Task prompt: Nothing but the records, repeated exactly, should form the response.

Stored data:
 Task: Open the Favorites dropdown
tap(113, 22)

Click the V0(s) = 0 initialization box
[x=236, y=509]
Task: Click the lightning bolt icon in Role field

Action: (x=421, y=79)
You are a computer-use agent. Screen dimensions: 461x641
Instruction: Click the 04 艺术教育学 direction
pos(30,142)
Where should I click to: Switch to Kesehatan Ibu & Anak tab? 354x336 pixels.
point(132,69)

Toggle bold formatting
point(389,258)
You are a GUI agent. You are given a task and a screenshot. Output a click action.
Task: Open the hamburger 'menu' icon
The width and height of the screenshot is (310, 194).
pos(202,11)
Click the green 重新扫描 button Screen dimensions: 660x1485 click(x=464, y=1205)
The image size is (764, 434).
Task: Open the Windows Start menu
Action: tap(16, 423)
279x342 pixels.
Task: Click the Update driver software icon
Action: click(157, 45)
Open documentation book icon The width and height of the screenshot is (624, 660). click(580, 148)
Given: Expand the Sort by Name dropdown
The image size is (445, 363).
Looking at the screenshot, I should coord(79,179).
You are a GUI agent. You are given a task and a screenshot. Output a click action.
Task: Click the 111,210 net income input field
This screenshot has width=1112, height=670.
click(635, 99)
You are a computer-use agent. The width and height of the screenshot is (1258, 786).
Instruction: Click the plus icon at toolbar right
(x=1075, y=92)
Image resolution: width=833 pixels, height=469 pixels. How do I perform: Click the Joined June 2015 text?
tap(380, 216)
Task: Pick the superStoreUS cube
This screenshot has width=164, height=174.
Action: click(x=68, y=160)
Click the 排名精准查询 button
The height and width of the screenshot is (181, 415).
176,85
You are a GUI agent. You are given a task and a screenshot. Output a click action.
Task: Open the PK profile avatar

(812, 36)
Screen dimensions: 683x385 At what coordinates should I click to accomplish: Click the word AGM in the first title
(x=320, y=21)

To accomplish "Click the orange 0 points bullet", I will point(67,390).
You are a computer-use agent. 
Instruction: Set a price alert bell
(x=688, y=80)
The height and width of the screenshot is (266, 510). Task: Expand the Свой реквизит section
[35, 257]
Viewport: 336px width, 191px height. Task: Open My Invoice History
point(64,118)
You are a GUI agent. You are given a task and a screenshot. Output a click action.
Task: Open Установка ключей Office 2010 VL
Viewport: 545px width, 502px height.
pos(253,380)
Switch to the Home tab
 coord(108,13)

Answer below:
 Task: Open the Favorites dropdown
tap(113, 22)

Click the V0(s) = 0 initialization box
[x=236, y=509]
Task: Click the lightning bolt icon in Role field

Action: (x=421, y=79)
You are a computer-use agent. Screen dimensions: 461x641
Instruction: Click the 04 艺术教育学 direction
pos(30,142)
Where should I click to: Switch to Kesehatan Ibu & Anak tab? 354x336 pixels.
point(132,69)

Toggle bold formatting
point(389,258)
You are a GUI agent. You are given a task and a screenshot. Output a click action.
Task: Open the hamburger 'menu' icon
The width and height of the screenshot is (310, 194).
pos(202,11)
Click the green 重新扫描 button Screen dimensions: 660x1485 click(x=464, y=1205)
The image size is (764, 434).
Task: Open the Windows Start menu
Action: tap(16, 423)
279x342 pixels.
Task: Click the Update driver software icon
Action: click(157, 45)
Open documentation book icon The width and height of the screenshot is (624, 660). click(580, 148)
Given: Expand the Sort by Name dropdown
The image size is (445, 363).
Looking at the screenshot, I should coord(79,179).
You are a GUI agent. You are given a task and a screenshot. Output a click action.
Task: Click the 111,210 net income input field
This screenshot has width=1112, height=670.
click(635, 99)
You are a computer-use agent. The width and height of the screenshot is (1258, 786).
Instruction: Click the plus icon at toolbar right
(x=1075, y=92)
Image resolution: width=833 pixels, height=469 pixels. How do I perform: Click the Joined June 2015 text?
tap(380, 216)
Task: Pick the superStoreUS cube
This screenshot has width=164, height=174.
Action: click(x=68, y=160)
Click the 排名精准查询 button
The height and width of the screenshot is (181, 415).
176,85
You are a GUI agent. You are given a task and a screenshot. Output a click action.
Task: Open the PK profile avatar

(812, 36)
Screen dimensions: 683x385 At what coordinates should I click to accomplish: Click the word AGM in the first title
(x=320, y=21)

To accomplish "Click the orange 0 points bullet", I will point(67,390).
You are a computer-use agent. 
Instruction: Set a price alert bell
(x=688, y=80)
The height and width of the screenshot is (266, 510). Task: Expand the Свой реквизит section
[35, 257]
Viewport: 336px width, 191px height. Task: Open My Invoice History
point(64,118)
You are a GUI agent. You are given a task and a screenshot. Output a click action.
Task: Open Установка ключей Office 2010 VL
Viewport: 545px width, 502px height.
pos(253,380)
Switch to the Home tab
 coord(108,13)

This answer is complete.